小孩子卻很激動,生命深處的一簇火苗被點燃了一般,模模糊糊的找到了方向:“嫂子,你是說,我還要有三哥那樣的學問是不是?”

阿圓悲哀的看著這個孩子,扶額:“阿文,你三哥只是讀了兩年書,勉強認個字而已,還算不上有學問。你大哥、二哥、三哥都沒趕上好時候,家裏窮,念不起書,現在不同了,我們家裏有了餘錢,完全能送你去學堂讀書,只要你努力,無論在身體上、頭腦上,你都會比我們強大,你能明白嗎?”

用“好好讀書為國為民”去教育一個孩子,太抽象而不可捉摸,阿圓這樣“土鱉兒”的引導,會起到良好的效果嗎?

事實證明,小雨來的正是時候,迷蒙的小孩子,就在這一刻,確認了自己一生成長的方向。

有了明確方向的路程,才能走的毫不遲疑,才能提高速度,快馬揚鞭。

旁聽者白老二握緊了拳頭,他沒有回頭,那聲音卻鏗鏘有力:“阿文,只要你想讀書,讀多少年,花多少錢,二哥都不會含糊!我們哥兒三個的希望,就全放在你身上了,我們沒學到的金貴東西,你多學,把大哥二哥三哥沒學的份兒,都補回來!”

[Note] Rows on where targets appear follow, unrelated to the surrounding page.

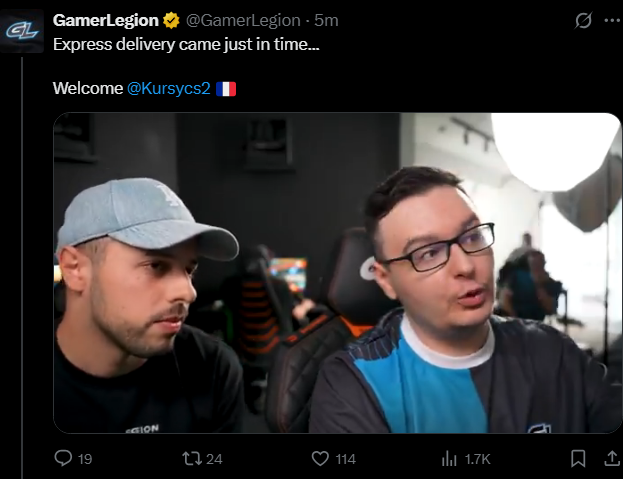Click the 24 reposts count

coord(214,459)
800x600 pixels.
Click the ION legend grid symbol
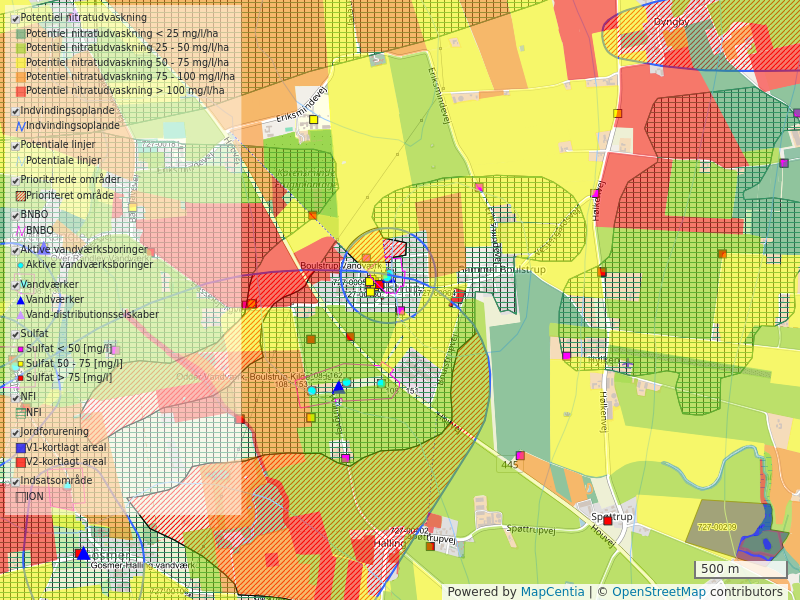click(x=20, y=496)
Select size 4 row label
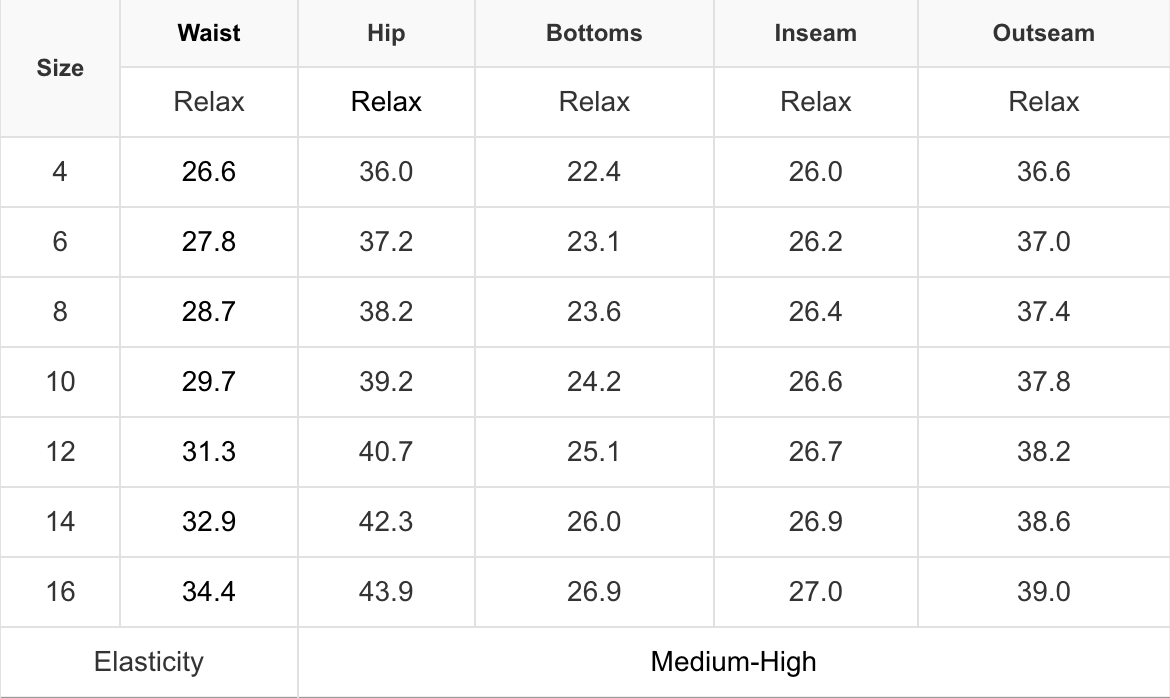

迎面而來的秋風知道,這個十七歲的大男孩兒,眼中熱淚滾滾,老三已經參加了三年,他五年,大哥更早,十冬臘月裏在河上鏟挖凍的幹硬的泥土疙瘩,衣裳單薄,根本不能遮蔽嚴寒,還要被監工時時的訓斥,甚至鞭打,夜裏又餓又冷的睡不著覺兒——

混成“尿泥兒”的人家,你還指望人家對你公平優待?

“二哥——”,阿文激動的叫了一聲,他想說,我會好好讀書,讀出來我自己的份兒,也讀出來大哥、二哥、三哥的份兒,我會讀的很好很好,不讓你們失望——

可是,這樣煽情的表達,他一時之間還做不到,跟這個總是冷著臉的二哥,也從來沒如此的深談過,還不習慣。

小家夥太激動太緊張,渾身都有些發抖,阿圓又有些舍不得了,大家丟這麽一座大山去激勵孩子,會不會反而弄巧成拙,給壓趴下了?

“阿文別著急,書是慢慢兒讀出來的,就像蓋房子,你得一點一點的添磚和泥兒,不過是聰明努力的孩子可以蓋得快一些堅固一些罷了,你也別想的太遠,五年、十年,考上個秀才就行,我們家買來的地,就不需要交稅錢了!”

白老二終於冷靜下來,臉上也抹幹凈了,聞聽考秀才,也漲了精神:“阿文要是能考上秀才,以後,咱家就再也不用出人工去挖河了!”

如果說,秀才的概念,一個小孩子還不是很清楚,但是此刻,“秀才”能帶來的福利卻是最受這個孩子喜愛的,莊稼人苦哈哈的活著,卻不覺得過不下去,最痛苦擔憂的日子,也不過就是服河工的勞役罷了!